Eleven of 52 participants with monthly pegloticase treatment had complete resolution of one or more tophi compared with 2/27 who received placebo (RR 2.86, 95% CI 0.68 to 11.97).
Participant-reported pain relief of 30% or greater, function, quality of life, serum urate normalisation, were reported for all participants but not separately for those with tophi; therefore, we did not include the results.
Pegloticase administered biweekly resulted in more withdrawals due to adverse events compared with placebo (15/85 participants with pegloticase versus 1/43 participants with placebo; RR 7.59, 95% CI 1.04 to 55.55; number needed to treat for an additional harmful outcome (NNTH) 7, 95% CI 4 to 17). Pegloticase administered monthly also resulted in more withdrawals due to adverse events than placebo (16/84 participants with pegloticase versus 1/43 participants with placebo; RR 8.19, 95% CI 1.12 to 59.71; NNTH 6, 95% CI 4 to 14). Most withdrawals were due to infusion reactions.
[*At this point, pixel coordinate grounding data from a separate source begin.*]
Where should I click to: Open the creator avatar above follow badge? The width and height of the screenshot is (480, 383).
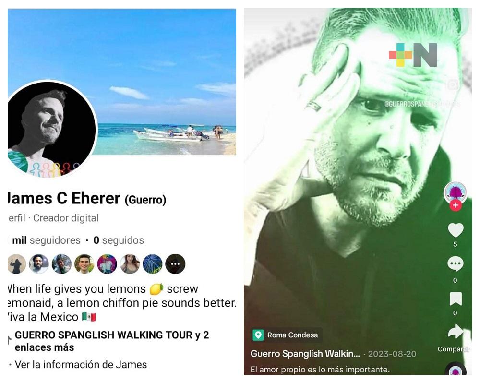tap(455, 192)
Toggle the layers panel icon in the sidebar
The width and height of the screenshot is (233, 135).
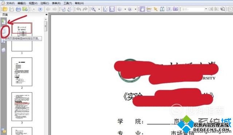pyautogui.click(x=4, y=50)
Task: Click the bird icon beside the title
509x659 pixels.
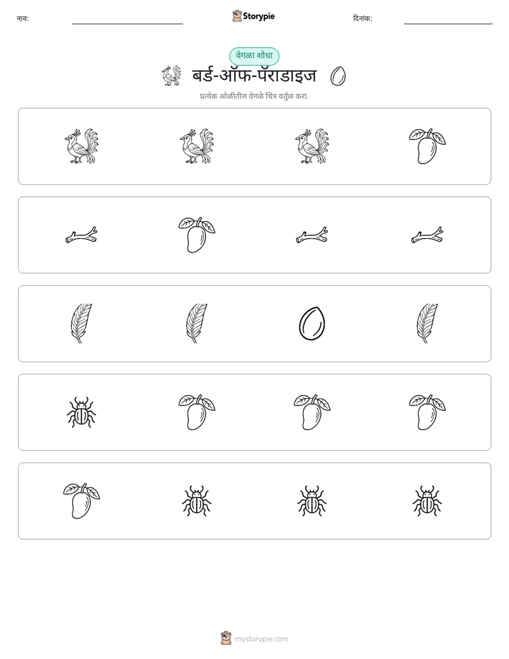Action: point(171,76)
Total adverse events were high in all treatment groups: 80/85 participants administered pegloticase biweekly reported an adverse event compared with 41/43 from the placebo group (RR 0.99, 95% CI 0.91 to 1.07); 84/84 participants administered pegloticase monthly reported an adverse event versus 41/43 in the placebo group (RR 1.05, 95% CI 0.98 to 1.14). As 80% of adverse events were due to flares of gout, probably unrelated to the drug treatment per se, this may explain the high rate of adverse events in the placebo group - who were essentially untreated.